Adam’s injera, buoyant and faintly tart, serves as both canvas and utensil for the Ethiopian dishes at Kind Bean. Tear off pieces from the edge to pinch up the viands arranged on top. When all have been consumed, the final bites should be the flatbread’s sauce-saturated center, the flavors blending together as they will in memories.
“People come in to get coffee, and then they’re like, ‘Ooh, what’s that smell?’” says manager Meron Gebremariam, who has known Adam for years and started working at the restaurant four months ago when she noticed she could use some help. (Adam declined to be interviewed.) “It’s always nice to try something new and to introduce people to new tastes.”
Those who eat meat should not skip the kitfo, though the menu undersells it as “like a burger, only it’s raw.” The beef is minced to order and glossed in gently heated niter kibbeh, a yolk-yellow clarified butter suspending a polyphony of herbs and spices. The result is tartare served body-warm, cardamom and chile crescendoing with each bite. Dampen the heat with a pinch of ayib, a house-made cheese somewhere between queso fresco and ricotta.
Ayib also accompanies the doro wot, a chicken stew sometimes called Ethiopia’s national dish. Onions are the backbone of the sauce, cooked down so long they transubstantiate to dark caramel. Similar long-cooking techniques underpin the non-meat wots (stews) on the menu, part of a tradition of cooking without animal products in Ethiopia, where the majority Orthodox Christian population abstains from meat, eggs and dairy 180 days per year. (The restaurant’s two cooks are Christian, but Adam is Muslim and Gebremariam is Jewish. “I really appreciate that dynamic of us still being able to work together and serve the community,” Gebremariam says.)

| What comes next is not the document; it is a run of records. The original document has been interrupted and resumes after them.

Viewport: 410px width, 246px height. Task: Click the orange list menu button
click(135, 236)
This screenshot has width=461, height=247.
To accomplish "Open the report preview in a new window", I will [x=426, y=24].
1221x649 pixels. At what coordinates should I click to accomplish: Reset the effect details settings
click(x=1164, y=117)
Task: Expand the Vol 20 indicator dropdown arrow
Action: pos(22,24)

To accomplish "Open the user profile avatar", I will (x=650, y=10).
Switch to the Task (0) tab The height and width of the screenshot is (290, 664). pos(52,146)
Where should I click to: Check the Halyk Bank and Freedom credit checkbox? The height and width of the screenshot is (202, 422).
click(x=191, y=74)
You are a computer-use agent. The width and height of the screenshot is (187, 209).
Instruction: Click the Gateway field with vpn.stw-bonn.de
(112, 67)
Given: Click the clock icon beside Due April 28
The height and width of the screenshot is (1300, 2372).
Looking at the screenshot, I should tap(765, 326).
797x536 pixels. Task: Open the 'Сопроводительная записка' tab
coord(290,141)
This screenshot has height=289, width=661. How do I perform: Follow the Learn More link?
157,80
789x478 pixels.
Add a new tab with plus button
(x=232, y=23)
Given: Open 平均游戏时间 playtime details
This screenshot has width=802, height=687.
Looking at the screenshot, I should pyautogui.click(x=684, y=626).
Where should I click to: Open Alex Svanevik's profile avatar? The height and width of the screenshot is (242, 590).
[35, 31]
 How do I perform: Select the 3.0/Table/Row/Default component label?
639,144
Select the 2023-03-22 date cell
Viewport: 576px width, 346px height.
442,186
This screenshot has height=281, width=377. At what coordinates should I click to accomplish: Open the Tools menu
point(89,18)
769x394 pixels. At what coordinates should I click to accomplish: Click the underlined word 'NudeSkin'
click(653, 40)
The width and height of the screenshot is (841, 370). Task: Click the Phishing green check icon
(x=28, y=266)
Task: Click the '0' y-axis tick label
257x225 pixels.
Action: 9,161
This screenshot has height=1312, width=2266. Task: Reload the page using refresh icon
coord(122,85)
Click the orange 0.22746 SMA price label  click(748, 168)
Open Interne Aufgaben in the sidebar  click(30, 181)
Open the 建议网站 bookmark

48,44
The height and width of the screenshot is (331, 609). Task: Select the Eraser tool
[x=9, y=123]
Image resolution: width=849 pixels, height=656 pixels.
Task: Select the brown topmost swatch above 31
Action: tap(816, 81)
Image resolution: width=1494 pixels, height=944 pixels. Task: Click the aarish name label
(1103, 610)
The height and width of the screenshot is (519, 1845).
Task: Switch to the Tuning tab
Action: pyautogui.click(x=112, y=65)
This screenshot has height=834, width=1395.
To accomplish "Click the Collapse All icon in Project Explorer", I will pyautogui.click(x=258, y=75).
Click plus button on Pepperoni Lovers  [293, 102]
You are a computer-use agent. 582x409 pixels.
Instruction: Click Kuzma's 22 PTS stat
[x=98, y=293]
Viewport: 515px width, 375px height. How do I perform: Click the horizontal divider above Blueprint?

On a recent visit, Gebremariam and a cook were preparing one of these vegan meals, shiro wot (chickpea stew), in anticipation of regular customer Tim from the Jiffy Lube across the street. But when Tim arrived in his coveralls, he decided to order lentil samosas instead of his usual, throwing the kitchen a bit off kilter. Tim’s lunch break ended before the samosas were done, so another customer had to run them to the Jiffy Lube for him.
“I come to this spot because I don’t eat meat and the vegetarian foods feel authentic here. They’re flavorful and I know that I’ll feel satisfied after I eat,” says Tim, who identifies as African American and Native American. “Also, I want to connect more with my heritage, and food seems like the most accessible inroad.”
Adam and Gebremariam hope to introduce more Sacramentans to Ethiopian culture and heritage, starting with the coffee. They’re considering opening more branches in other neighborhoods, such as Natomas or Roseville, and serving more cakes and desserts to counterpoise the strong jebena brew. The coffee ceremony — though truncated from the traditional version, which may take hours — will remain a central part of the brand, Gebremariam says, just as it’s a central part of Ethiopian life.
“That ceremony is pretty much an everyday thing for us, to celebrate us all coming back together after school or work,” she says, describing memories of at-home evenings in Ethiopia. The oldest are served first from the jebena, and at the end each of the children gets a drop, mixed into cups of hot milk. The family shares platters of popcorn or bread and talks about the events of the day. When it’s time to go to bed, the house is warm and scented with coffee and frankincense.
“We just want to give people a taste of that at the table, and maybe they can take that home with them,” Gebremariam says.